How good is the RT-QuIC test for CJD?

Diagnosis of human prion disease using real-time quaking-induced conversion testing of olfactory mucosa and cerebrospinal fluid samples

Bongianni M, Orrù C, Groveman BR, et al.

JAMA Neurol 2016; doi: 10.1001/jamaneurol.2016.4614 (Epub ahead of print).

Abstract

OBJECTIVE:

To develop an algorithm for accurate and early diagnosis of CJD by using the RT-QuIC assay on CSF samples, OM samples, or both.

METHODS:

In this case-control study, samples of CSF and OM were collected from 86 patients with a clinical diagnosis of probable (n = 51), possible (n = 24), or suspected (n = 11) CJD and 104 negative control samples (54 CSF and 50 OM). The CSF and OM samples were analyzed using conventional RT-QuIC. The CSF samples underwent further testing using improved RT-QuIC conditions. In addition, the diagnostic performance of a novel, easy-to-use, gentle flocked swab for sampling of OM was evaluated. Data were collected from January 1 to June 30, 2015.

RESULTS:

Among the 86 patients (37 men [43%] and 49 women [57%]; mean [SD] age, 65.7 [11.5] years) included for analysis, all 61 patients with sporadic CJD had positive RT-QuIC findings using OM or CSF samples or both for an overall RT-QuIC diagnostic sensitivity of 100% (95% CI, 93%-100%). All patients with a final diagnosis of non-prion disease (71 CSF and 67 OM samples) had negative RT-QuIC findings for 100% specificity (95% CI, 94%-100%).
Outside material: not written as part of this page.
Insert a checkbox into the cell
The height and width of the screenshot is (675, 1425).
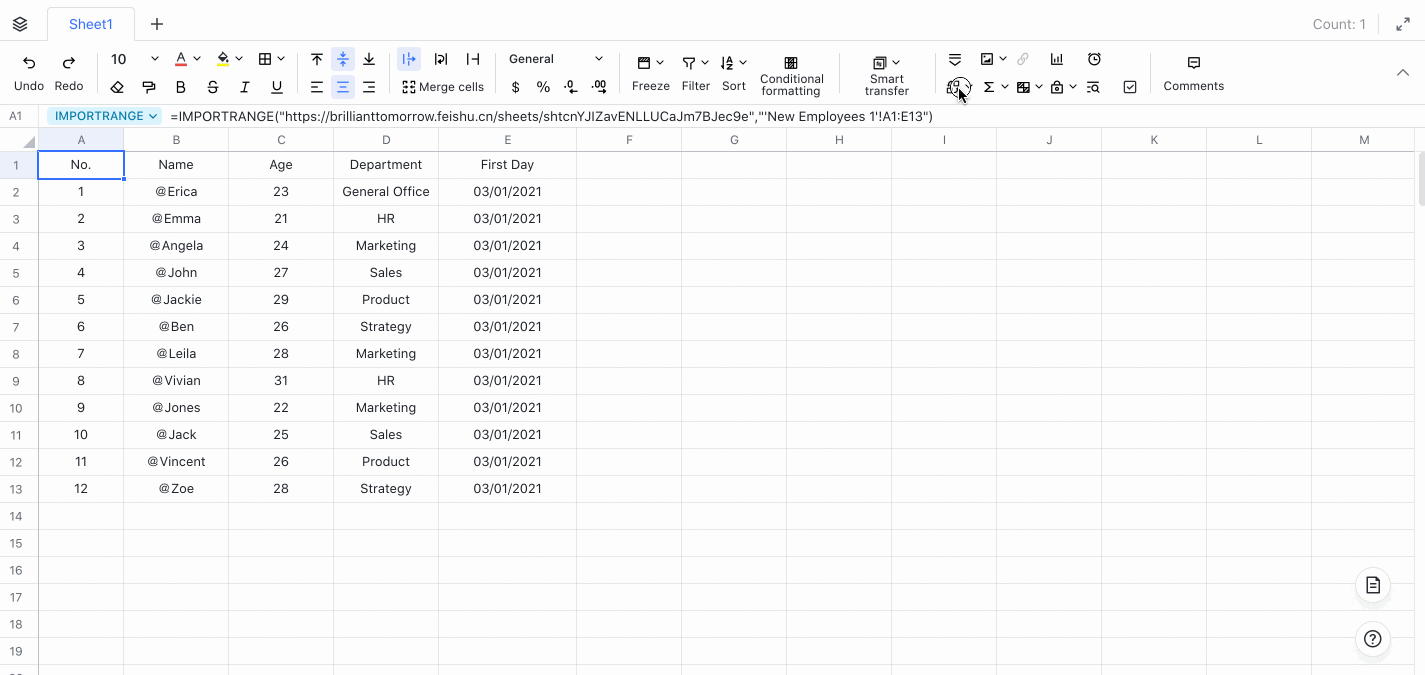(1130, 86)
Of 8 symptomatic patients with various mutations causing CJD or Gerstmann-Sträussler-Scheinker syndrome, 6 had positive and 2 had negative RT-QuIC findings for a sensitivity of 75% (95% CI, 36%-96%).

CONCLUSIONS:

A proposed diagnostic algorithm for sporadic CJD combines CSF and olfactory mucosa RT-QuIC testing to provide virtually 100% diagnostic sensitivity and specificity in the clinical phase of the disease.

This reference is included in the neurochecklist:

Sporadic Creutzfeldt Jakob disease (sCJD)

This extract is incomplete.